Forse non tutti sanno che
la fama delle ostriche come cibo afrodisiaco risale all'epoca
romana.Anche i Greci ne facevano consumo...la pratica dell'ostracismo
che consisteva nel votare l'espulsione di un cittadino scrivendone il
nome sul guscio delle ostriche deriva proprio dalla consuetudini dei
Greci di consumare i molluschi ed evidentemente di conservarne i
gusci.
I
Romani avevano escogitato una tecnica di allevamento descritta da
Varrone che racconta infatti come un tale Sergio avesse intravisto la
possibilità di lucrose speculazioni grazie alla costruzione di vivai
di ostriche (De re rustica, III, 3. 10). Come oggi anche nella
gastronomia romana le ostriche erano un cibo pregiato e venivano
lavate con l’aceto e conservate in un vaso siglillato con la pece.
L'idea che avessero un potere afrodisiaco va forse rintracciata nel
simbolismo femminile della conchiglia già presente nella leggenda
dell’ostrica perlifera narrata da Plinio secondo il quale la
fecondazione del mitile perlifero avverrebbe infatti grazie alla
rugiada penetrata attraverso le valve del guscio aperte volutamente
dall’ostrica in certi periodi dell’anno (Naturalis historia IX,
107). Un racconto antropomorfico...beh, sta di fatto che questo
racconto attraversa il Medioevo che lo carica di valori mariani e
giunge al Rinascimento. Nel De honesta voluptate et valetitudine
(lib. x, cap. 366)Bartolomeo Platina, bibliotecario del papa,
racconta dei poteri afrodisiaci delle ostriche. In Francia, in
Inghilterra e in Olanda ma anche in Italia le ostriche erano pescate
dai banchi naturali e rappresentavano un alimento comune nella
gastronomia medievale e poi rinascimentale. In tutta Europa la
persistenza di quest'alimento nelle abitudini gastronomiche si
associa ai concetti ad esso attribuiti. E' il caso di questo animato
dipinto di Francois de Troy, datata 1735 e commissionata dal re
(Luigi XV) per la sala da pranzo degli appartamenti privati a
Versailles.
In
un ambiente affrescato a quadrature architettoniche e sculture di
bronzo, libera citazione della magnificenza di Versailles, un gruppo
di nobiluomini, in un clima di scomposta allegria, consuma un
banchetto il cui piatto forte è costituito da ostriche in quantità.
I gusci in terra fuoriusciti da un contenitore riservato ai rifiuti
sottolineano il disordine e l'atmosfera di euforia etilica che i
servitori non riescono a contenere.

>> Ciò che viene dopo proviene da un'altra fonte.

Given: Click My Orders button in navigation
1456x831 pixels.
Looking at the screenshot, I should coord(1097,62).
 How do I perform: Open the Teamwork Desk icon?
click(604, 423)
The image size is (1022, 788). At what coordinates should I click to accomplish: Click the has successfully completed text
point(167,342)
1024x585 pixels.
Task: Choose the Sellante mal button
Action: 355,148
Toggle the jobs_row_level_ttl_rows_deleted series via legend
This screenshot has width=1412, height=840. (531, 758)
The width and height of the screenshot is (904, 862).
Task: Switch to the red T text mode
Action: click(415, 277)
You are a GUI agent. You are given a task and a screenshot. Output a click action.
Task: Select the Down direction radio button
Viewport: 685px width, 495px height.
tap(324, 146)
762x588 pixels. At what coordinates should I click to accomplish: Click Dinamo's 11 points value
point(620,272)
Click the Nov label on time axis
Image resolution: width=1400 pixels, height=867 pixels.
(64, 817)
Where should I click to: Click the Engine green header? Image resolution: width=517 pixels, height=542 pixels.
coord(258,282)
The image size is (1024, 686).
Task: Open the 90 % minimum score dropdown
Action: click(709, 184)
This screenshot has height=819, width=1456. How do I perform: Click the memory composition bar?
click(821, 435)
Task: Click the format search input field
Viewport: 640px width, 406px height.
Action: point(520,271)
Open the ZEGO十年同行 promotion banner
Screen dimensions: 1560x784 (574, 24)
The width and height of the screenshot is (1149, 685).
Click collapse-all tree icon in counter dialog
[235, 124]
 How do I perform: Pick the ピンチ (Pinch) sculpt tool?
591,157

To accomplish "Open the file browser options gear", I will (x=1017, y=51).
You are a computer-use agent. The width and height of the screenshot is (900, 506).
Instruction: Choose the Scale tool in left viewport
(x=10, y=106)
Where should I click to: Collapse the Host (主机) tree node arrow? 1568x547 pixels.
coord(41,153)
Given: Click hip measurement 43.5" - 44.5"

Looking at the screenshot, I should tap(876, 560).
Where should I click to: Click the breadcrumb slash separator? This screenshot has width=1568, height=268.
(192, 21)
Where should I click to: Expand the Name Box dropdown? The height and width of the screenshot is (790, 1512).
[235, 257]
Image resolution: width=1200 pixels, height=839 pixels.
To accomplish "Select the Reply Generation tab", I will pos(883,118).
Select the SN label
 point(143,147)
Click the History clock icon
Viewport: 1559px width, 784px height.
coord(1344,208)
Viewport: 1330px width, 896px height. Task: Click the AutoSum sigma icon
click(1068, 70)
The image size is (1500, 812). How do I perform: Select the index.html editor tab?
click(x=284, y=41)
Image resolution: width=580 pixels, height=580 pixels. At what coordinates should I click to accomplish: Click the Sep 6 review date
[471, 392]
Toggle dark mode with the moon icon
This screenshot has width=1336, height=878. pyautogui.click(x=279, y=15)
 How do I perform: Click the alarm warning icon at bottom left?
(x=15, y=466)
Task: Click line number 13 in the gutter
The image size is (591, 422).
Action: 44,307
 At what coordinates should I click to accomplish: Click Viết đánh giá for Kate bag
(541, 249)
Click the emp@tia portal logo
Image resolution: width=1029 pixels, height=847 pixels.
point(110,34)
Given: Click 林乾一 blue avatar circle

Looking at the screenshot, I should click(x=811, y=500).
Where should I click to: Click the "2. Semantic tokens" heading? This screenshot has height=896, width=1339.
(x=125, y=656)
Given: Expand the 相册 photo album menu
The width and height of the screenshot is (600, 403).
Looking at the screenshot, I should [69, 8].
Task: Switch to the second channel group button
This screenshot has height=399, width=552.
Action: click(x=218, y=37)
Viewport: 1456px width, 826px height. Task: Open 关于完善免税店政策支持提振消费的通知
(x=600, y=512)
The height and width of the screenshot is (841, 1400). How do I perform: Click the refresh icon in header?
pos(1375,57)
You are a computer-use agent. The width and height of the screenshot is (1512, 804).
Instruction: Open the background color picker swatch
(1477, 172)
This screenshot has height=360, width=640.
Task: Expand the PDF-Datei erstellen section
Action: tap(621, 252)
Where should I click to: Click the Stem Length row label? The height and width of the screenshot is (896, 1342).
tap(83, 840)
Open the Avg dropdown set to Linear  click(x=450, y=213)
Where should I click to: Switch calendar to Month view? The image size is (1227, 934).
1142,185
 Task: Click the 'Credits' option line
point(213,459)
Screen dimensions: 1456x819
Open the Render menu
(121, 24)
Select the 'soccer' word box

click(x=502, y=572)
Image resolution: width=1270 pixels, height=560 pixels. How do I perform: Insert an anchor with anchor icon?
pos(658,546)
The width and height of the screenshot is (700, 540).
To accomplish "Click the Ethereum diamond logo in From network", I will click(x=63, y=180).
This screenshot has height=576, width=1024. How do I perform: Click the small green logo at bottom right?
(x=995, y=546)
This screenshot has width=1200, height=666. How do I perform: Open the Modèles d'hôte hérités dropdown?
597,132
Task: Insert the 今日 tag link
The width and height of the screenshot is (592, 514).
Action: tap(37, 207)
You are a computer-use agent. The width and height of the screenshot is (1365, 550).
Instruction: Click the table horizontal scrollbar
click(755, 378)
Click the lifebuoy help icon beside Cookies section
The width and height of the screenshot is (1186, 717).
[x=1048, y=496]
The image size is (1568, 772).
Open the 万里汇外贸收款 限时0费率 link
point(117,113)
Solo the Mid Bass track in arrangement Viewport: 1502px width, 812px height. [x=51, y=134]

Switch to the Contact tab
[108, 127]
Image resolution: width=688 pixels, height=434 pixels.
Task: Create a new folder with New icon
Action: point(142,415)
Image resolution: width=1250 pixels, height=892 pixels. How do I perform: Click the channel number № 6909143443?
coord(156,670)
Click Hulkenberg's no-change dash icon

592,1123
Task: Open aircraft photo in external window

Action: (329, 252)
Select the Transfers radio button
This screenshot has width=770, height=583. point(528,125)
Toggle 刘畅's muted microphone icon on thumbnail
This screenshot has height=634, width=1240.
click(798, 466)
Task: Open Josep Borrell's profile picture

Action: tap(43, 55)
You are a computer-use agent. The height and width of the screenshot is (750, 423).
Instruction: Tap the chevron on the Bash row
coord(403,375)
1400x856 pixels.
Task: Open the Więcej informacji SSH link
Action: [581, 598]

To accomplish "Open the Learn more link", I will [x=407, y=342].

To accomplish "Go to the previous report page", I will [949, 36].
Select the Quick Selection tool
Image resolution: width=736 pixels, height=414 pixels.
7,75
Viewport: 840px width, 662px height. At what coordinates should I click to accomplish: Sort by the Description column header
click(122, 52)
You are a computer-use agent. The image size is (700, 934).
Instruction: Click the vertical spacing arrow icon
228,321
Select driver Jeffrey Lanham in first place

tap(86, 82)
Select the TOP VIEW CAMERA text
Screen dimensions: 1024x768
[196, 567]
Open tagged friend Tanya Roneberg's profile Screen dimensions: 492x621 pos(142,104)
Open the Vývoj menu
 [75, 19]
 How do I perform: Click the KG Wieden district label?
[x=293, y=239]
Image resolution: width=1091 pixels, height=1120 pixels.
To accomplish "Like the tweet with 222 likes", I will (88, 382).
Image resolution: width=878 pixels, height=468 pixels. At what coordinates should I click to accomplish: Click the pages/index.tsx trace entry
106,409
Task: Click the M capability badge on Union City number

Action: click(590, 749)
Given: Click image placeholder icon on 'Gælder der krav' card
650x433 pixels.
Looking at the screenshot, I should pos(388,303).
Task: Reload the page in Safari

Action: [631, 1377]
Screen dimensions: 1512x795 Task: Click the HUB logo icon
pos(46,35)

Uno dei camerieri a terra
accanto ad una tinozza lava le stoviglie d'argento sorvegliato dal
nobiluomo che con l'indice gli fa notare un piatto di portata in
attesa di essere asciugato e prontamente riutilizzato. E' simile a
quello gremito di ostriche che un altro servitore sta recando a
tavola. Con le ostriche corrono fiumi di champagne. A sinistra un
banchettante ha appena tagliato la capsula, il tappo è saltato
mentre alcuni con aria divertita, alzano gli occhi per seguirne la
traiettoria. Altri versano e bevono. In primo piano la scorta di
bottiglie immerse nel ghiaccio del tavolo di servizio, promette
ripetuti brindisi. La statua di Venere che osserva la scena dalla
nicchia dipinta sopra il tavolo non è solo una decorazione ma una
vera dichiarazione programmatica che annunciando le intenzioni di
quel maschile convito ci fa ipotizzare che i nostri aristocratici
personaggi, ebbri di champagne e con i sensi risvegliati dalle
ostriche, cercheranno presto un epilogo erotico al loro banchetto.
Quest'opera
è un vero manifesto di quello spirito: raffinato, edonistico e
libertino che si identifica, nell'immaginario collettivo con la
Francia stessa.
Si
radica nel Settecento quest'idea moderna della Francia, e certo De
Troy (un allievo del più noto Antoine Watteau) ne è un interprete
fedele. Francesi sono le ostriche di Bretagna che tutt'ora si trovano
nei mercati e nei chioschi delle strade di Parigi ma soprattutto è
gloria francese lo champagne nato per caso dalla fermentazione del
vino dell'abbazia di Hautvilliers e divenuto, nella seconda metà del
Seicento, la bevanda d'elite creata dall'abate Dom Pierre Perignon.
da S. Malaguzzi, Il Cibo e la Tavola, ELECTA (Dizionari dell’Arte), Milano 2006 e S. Malaguzzi, Arte e Cibo, Dossier, "Art e Dossier", 300, giugno 2013.